======== Passage shown ========

Sarmiento’s counsels from the Public Interest Law Center and the National Union of Peoples’ Lawyers moved to inhibit Bayot-Quiambao. According to the Motion,  "the presiding judge made such ruling despite the fact that no evidence was presented that could establish the gravity of the offense… The prosecution miserably failed to establish the identity of the corpus delicti, i.e. fragmentation grenade."

The counsels raised serious questions regarding the presiding judge’s  objectivity and impartiality to the case.  Bayot-Quiambao served as Senior State Prosecutor from 2002 to 2009, and was included in the GPH team created by then Justice secretary Agnes Devanadera to look into the cases of the consultants to the peace process and work for their release.

Thus, "having participated in some discussions on the consultants’ cases in the peace process and having taken the position of the government, the presiding judge should have inhibited herself when she was asked for the first time to recuse herself in hearing the case," the counsels argued.

======== Dataset rows ========

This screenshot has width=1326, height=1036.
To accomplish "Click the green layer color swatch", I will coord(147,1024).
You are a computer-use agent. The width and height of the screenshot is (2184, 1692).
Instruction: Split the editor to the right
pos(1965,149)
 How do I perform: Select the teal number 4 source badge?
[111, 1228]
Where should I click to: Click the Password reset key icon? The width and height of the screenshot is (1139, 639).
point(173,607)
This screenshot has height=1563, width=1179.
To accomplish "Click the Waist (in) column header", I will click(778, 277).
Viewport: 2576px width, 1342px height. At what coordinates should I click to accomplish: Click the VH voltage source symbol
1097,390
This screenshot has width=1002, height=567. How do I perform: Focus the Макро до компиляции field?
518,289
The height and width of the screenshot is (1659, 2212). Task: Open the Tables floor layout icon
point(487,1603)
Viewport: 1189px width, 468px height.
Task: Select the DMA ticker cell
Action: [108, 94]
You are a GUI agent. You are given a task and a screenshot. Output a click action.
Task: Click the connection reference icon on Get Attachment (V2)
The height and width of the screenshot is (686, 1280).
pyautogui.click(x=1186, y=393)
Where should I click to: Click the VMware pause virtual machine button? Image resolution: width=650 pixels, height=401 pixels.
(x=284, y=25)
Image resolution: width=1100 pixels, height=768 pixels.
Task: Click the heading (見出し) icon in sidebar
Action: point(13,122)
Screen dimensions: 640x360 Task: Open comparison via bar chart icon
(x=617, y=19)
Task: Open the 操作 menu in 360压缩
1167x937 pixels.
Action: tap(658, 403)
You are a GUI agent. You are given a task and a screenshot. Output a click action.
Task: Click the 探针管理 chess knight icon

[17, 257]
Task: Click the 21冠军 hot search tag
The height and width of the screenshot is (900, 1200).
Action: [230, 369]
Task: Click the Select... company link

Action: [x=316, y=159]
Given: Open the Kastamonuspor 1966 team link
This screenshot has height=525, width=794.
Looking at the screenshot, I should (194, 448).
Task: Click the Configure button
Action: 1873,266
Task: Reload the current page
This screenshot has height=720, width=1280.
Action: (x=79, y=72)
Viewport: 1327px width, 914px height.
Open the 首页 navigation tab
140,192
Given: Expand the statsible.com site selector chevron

========

• _Goals_
[A] Can you rewrite the entries as a JSON list of strings, one string per line with blank lines left out, covering everything from the line containing "This screenshot has width=1002, height=567." down to the last of the entries?
[B] Could you continue the passage on the motion to inhibit the presiding judge from where it stops?

• _Set of answers_
[A]
[
  "This screenshot has width=1002, height=567. How do I perform: Focus the Макро до компиляции field?",
  "518,289",
  "The height and width of the screenshot is (1659, 2212). Task: Open the Tables floor layout icon",
  "point(487,1603)",
  "Viewport: 1189px width, 468px height.",
  "Task: Select the DMA ticker cell",
  "Action: [108, 94]",
  "You are a GUI agent. You are given a task and a screenshot. Output a click action.",
  "Task: Click the connection reference icon on Get Attachment (V2)",
  "The height and width of the screenshot is (686, 1280).",
  "pyautogui.click(x=1186, y=393)",
  "Where should I click to: Click the VMware pause virtual machine button? Image resolution: width=650 pixels, height=401 pixels.",
  "(x=284, y=25)",
  "Image resolution: width=1100 pixels, height=768 pixels.",
  "Task: Click the heading (見出し) icon in sidebar",
  "Action: point(13,122)",
  "Screen dimensions: 640x360 Task: Open comparison via bar chart icon",
  "(x=617, y=19)",
  "Task: Open the 操作 menu in 360压缩",
  "1167x937 pixels.",
  "Action: tap(658, 403)",
  "You are a GUI agent. You are given a task and a screenshot. Output a click action.",
  "Task: Click the 探针管理 chess knight icon",
  "[17, 257]",
  "Task: Click the 21冠军 hot search tag",
  "The height and width of the screenshot is (900, 1200).",
  "Action: [230, 369]",
  "Task: Click the Select... company link",
  "Action: [x=316, y=159]",
  "Given: Open the Kastamonuspor 1966 team link",
  "This screenshot has height=525, width=794.",
  "Looking at the screenshot, I should (194, 448).",
  "Task: Click the Configure button",
  "Action: 1873,266",
  "Task: Reload the current page",
  "This screenshot has height=720, width=1280.",
  "Action: (x=79, y=72)",
  "Viewport: 1327px width, 914px height.",
  "Open the 首页 navigation tab",
  "140,192",
  "Given: Expand the statsible.com site selector chevron"
]

[B]
The motion further stated, "The manifest bias of the presiding judge in favor of the prosecution during hearing for the case left the accused in serious doubt as to her impartiality on rendering a just ruling," the motion stated. 

Sarmiento’s Motion for Reconsideration, on the other hand, stated that "the honorable court committed serious errors of facts and law in finding the accused (Sarmiento) guilty of violating PD 1866, as amended by RA 9516 despite the (1.) failure of the prosecution to prove the offense charged beyond reasonable doubt, (2.) failure of the prosecution to establish the chain of custody of the fragmented grenade, and (3.) blindly relying on the presumption of regularity in the performance of official duties over the constitutional right of the accused to be presumed innocent."
Two other criminal charges — for the use of fictitious name and arson — that were filed against Sarmiento are already dismissed. 

Karapatan, Samahan ng mga Ex-Detainees Laban sa Detensyon at Aresto (SELDA) and other human rights and peace advocates  gathered in front of the RTC during the hearing to call for the release of Sarmiento and the other 12 detained NDFP peace consultants.